Cette stratégie indirecte semble d’autant plus intéressante dans un climat de méfiance générale des populations et des travailleurs en particulier à l’égard des initiatives préventives des pouvoirs publics, soupçonnés d’être plus motivés par l’entretien des ‘outils de travail humains’ que par une protection désintéressée de la santé publique, comme le soulignait Patrick Peretti-Watel dans un de ses judicieux commentaires.
Cela dit, si tout le monde pouvait s’accorder sur la haute valeur à accorder à l’éducation permanente en santé, cela n’empêche nullement de rester lucide quant à ses limites, par exemple quant au petit nombre de bénéficiaires de ses interventions pour guider leurs choix de vie de façon éclairée, ou encore le risque de tomber d’un excès de manipulation à une ‘liberté de décider’ exagérée, qui peut s’avérer nocive elle aussi.

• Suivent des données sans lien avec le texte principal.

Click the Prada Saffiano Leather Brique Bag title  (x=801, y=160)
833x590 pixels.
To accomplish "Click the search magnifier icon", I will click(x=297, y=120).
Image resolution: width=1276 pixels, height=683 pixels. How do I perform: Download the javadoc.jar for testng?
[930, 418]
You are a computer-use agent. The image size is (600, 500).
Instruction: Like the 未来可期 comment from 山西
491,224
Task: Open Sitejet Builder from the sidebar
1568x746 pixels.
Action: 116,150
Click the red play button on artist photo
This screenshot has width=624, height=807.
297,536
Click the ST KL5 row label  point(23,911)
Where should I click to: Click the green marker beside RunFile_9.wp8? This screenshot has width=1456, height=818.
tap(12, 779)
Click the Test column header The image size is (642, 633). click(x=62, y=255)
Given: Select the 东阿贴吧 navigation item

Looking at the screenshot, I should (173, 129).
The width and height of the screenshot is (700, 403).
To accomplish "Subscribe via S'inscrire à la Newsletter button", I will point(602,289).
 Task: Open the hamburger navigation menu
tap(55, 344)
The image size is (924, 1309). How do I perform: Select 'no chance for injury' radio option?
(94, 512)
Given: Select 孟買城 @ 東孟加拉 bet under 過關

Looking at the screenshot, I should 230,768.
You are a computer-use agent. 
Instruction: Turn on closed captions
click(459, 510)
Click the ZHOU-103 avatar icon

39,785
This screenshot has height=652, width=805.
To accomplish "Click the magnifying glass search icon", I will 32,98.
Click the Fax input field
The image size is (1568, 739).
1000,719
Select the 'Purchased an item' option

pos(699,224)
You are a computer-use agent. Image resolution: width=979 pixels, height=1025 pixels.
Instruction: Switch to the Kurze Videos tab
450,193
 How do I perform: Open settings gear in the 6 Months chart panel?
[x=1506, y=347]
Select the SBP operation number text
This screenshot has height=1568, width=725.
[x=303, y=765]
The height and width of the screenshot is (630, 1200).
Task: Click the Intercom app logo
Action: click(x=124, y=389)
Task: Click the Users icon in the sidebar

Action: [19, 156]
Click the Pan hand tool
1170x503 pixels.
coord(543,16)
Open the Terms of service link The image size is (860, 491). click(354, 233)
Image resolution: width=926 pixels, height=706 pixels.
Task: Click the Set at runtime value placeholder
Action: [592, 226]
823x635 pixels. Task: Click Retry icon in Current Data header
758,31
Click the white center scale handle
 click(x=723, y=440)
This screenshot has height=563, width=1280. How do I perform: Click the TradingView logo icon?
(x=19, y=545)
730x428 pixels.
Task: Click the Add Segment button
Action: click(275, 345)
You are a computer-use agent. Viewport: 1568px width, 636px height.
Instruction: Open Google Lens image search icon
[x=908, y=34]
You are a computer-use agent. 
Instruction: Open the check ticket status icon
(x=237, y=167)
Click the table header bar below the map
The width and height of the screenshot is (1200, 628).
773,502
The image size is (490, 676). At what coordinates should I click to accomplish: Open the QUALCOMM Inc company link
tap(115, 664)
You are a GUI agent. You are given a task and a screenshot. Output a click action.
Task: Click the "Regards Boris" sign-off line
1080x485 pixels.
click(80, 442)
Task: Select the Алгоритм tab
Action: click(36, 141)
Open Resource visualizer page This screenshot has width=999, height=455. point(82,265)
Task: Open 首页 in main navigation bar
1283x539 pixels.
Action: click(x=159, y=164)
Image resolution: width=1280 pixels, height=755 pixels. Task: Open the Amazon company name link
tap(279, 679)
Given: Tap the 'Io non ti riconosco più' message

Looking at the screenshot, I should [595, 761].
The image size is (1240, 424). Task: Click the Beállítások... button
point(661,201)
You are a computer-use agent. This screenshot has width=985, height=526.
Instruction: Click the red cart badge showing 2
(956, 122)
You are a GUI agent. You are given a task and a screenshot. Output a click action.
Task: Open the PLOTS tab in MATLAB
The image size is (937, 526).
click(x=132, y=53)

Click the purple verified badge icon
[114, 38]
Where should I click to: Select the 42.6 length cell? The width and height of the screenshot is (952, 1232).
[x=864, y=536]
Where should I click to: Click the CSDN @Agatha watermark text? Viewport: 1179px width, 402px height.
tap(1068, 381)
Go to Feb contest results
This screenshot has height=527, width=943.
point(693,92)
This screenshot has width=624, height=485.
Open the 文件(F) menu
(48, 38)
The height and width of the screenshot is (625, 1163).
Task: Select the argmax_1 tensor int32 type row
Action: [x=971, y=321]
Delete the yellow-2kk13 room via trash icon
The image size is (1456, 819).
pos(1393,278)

Pour une prévention plus éthique
Dans sa conférence de l’après-midi, donnée devant une bonne cinquantaine de personnes, le sociologue rappela la pertinence des méthodes d’observation pour la santé publique, ironisant sur le fait que l’option constructiviste de la recherche en sciences humaines est souvent perçue comme peu… constructive par les autorités politiques.
Son exposé porta essentiellement sur quelques idées fortes défendues dans son livre, pas nécessairement d’une originalité bouleversante, mais exposées de manière limpide, par exemple la confusion entre le bon et le beau, le malsain et le laid, ou encore la stigmatisation des conduites dénoncées comme dangereuses. Le tout illustré de nombreux visuels souvent spectaculaires, comme cette image d’un homme obèse étranglé par un chapelet de saucisses (‘Obesity is suicide’) pour mettre en garde le gros (à moins que ce soit grand!) public contre les risques associés au surpoids…
Il eut aussi cette jolie formule: ‘La prévention montre les gens du doigt plutôt que de leur tendre la main’. Propos sans doute un peu injuste, mais néanmoins toujours d’actualité de nos jours, les exemples foisonnent.
Il rappela aussi cette évidence que la prévention est souvent le cheval de Troie pour des valeurs conservatrices, notamment en termes d’éducation sexuelle, et que la prévention s’adresse le plus souvent à un personnage de fiction, l’ homo medicus , rationnel, calculateur, autonome, capable de se projeter dans l’avenir et préoccupé fortement par sa santé.
Le propos du conférencier n’était pas pour autant de prôner la liberté sans entrave et sans nuance et de rejeter toute forme de prévention. Ce serait tomber dans le piège dénoncé par un participant, qui rappelait que la valorisation de la liberté de choix et du droit au plaisir sont aussi une stratégie très ancienne, et d’une redoutable efficacité, de l’industrie du tabac, dont la capacité de manipulation perverse est sans égale.
Mais Patrick Peretti-Watel revendique que cette prévention moderne soit plus éthique, plus légitime, plus efficace, et moins médicale… Ce dont il aura convaincu aisément la plupart de ses auditeurs (2).
Pris par son sujet, le conférencier n’eut malheureusement pas le temps de s’attarder sur le domaine spécifique de la lutte antitabac, ce qui eût été bienvenu au FARES… Ce sera peut-être pour une prochaine fois!
Cette journée particulièrement stimulante se termina par le verre de l’amitié à l’occasion des 30 ans d’existence de Question Santé, à laquelle l’auteur de ces lignes rendit un hommage bien mérité! (3)
Christian De Bock
(1) Paru en novembre 2009 au Seuil dans la collection La République des Idées. En vente dans toutes les bonnes librairies!
(2) Nous espérons pouvoir vous proposer son texte dans un de nos prochains numéros.
(3) Voir dans ce même numéro le texte ‘Des questions sans réponse? Encore heureux!’